NBA: Kings beat Jazz in rematch
Sacramento, Calif. • Enes Kanter celebrated one of the few things the Jazz had to celebrate. He turned into the body of a blistering mad DeMarcus Cousins and clapped in his face.
Cousins had spiked the ball out of Kanter's hands and was whistled for a technical. He was moments away from his second. As Cousins melted into a heap of unbridled anger, Kanter stayed with him.
"If he would have walked away," forward Marvin Williams said, "I'm sure a lot of guys in this locker room would have had something to say about that."
As for the game itself? There wasn't much they could say about the 108-97 loss, as the Jazz dropped the second end of a back-to-back series to the Kings in front of 12,239 at Sleep Train Arena.
Cousins' implosion seemed like the ideal time for the woeful Kings to follow suit. Instead, they went on a 10-4 run and took a 10-point lead early in the fourth quarter, from which the Jazz couldn't recover.
"To me, that motivated them when he got kicked out of the game," Jazz center Al Jefferson said.
Through 48 uneven minutes, the Jazz further proved that they are a team whose only identity is their seeming lack of one.

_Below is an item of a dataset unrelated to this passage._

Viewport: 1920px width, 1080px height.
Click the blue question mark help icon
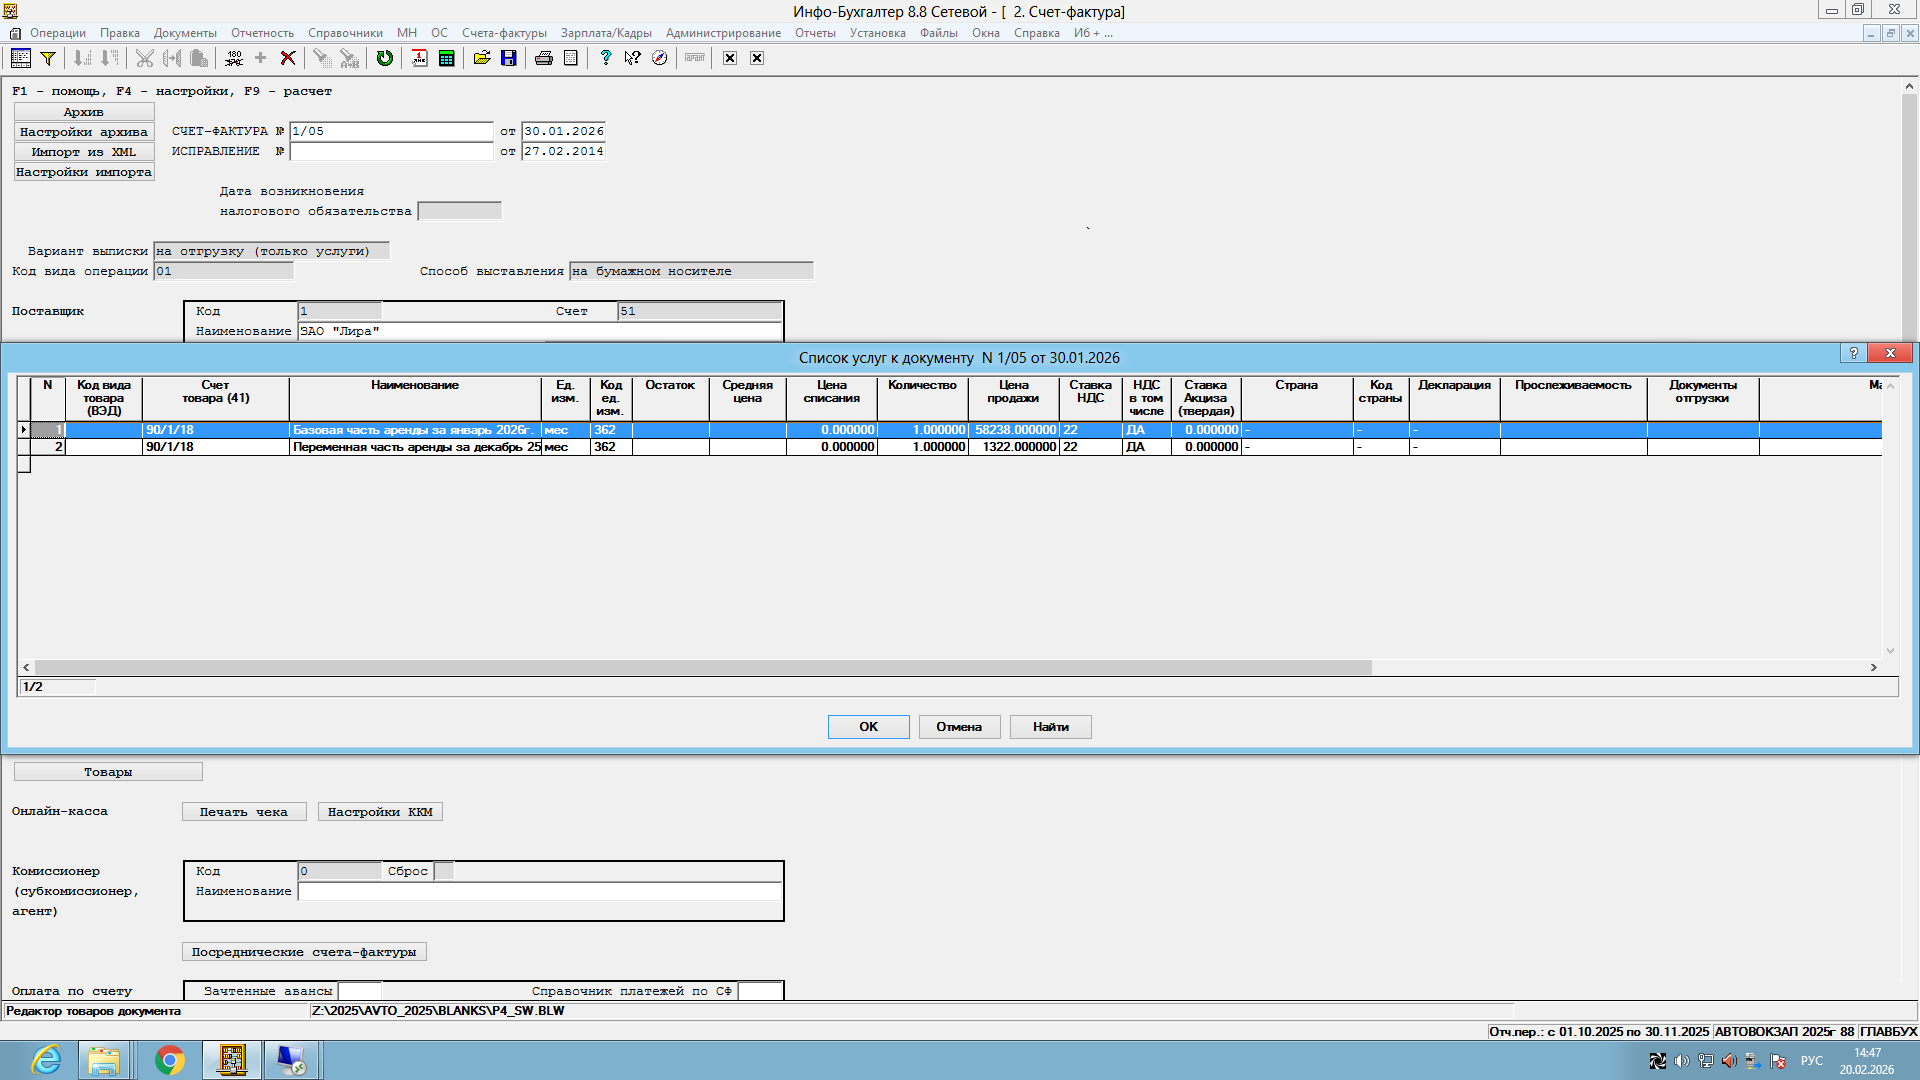(604, 58)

"It's tough losing on the road," point guard Earl Watson said. "We have to figure it out soon."
The Jazz fell to 2-7 away from EnergySolutions Arena and, following Monday's home game against Denver, face a three-game road trip against Western Conference opponents.
Starting point guard Mo Williams was held out following an injury to his right foot in Friday's 104-102 win over the Kings in Utah. Jamaal Tinsley started in his place, finishing with 14 points and seven assists. Watson, in his second game back from April knee surgery, scored six points, recorded five assists and tallied four steals all in the first half.
Yet of all the Jazz's losses this season, Saturday's may have been the most perplexing. They had rallied from a fourth-quarter deficit Friday to top the Kings in Salt Lake on Gordon Hayward's go-ahead jumper. They were in nearly an identical situation on Saturday, but couldn't match the result.
They trailed by as many as 10 points early in the fourth quarter, but cut it to four at 88-84 on a basket in the lane by Paul Millsap. However, the Jazz failed to respond to another run by the Kings. Their troubles included an unthinkable three missed free throws from Randy Foye, an 88-percent free-throw shooter, after he was fouled on a 3-point attempt with 5:54 remaining.
Foye led the Jazz with 17 points, including four first-quarter 3-pointers, but he did not attempt another 3 until the 1:23 mark of the fourth quarter.
Sacramento's Tyreke Evans led all scorers with 27 points, including a perfect 8 of 8 free throws in the fourth quarter. Before his ejection, Cousins contributed 14 points and nine rebounds in 29 minutes.
Former BYU guard Jimmer Fredette, who scored 10 points on Friday, was limited for the Kings, scoring four points in six minutes.
The game presented a strange scenario for the Jazz: playing their second game against the same team in back-to-back nights.
Marvin Williams said it challenged the Jazz.
"You're talking eight straight quarters in 48 hours against the same team," he said. "It's kind of like the playoffs you're playing the same team every day."
On a night when the Jazz lost to a team that entered the game in last place in the Western Conference, that was all anyone could say about the playoffs.
Storylines Kings 108, Jazz 97
R The Jazz blow a five-point halftime lead and drop to .500 on the season.
• Sacramento's DeMarcus Cousins is ejected late in the third quarter following a brief altercation with Enes Kanter.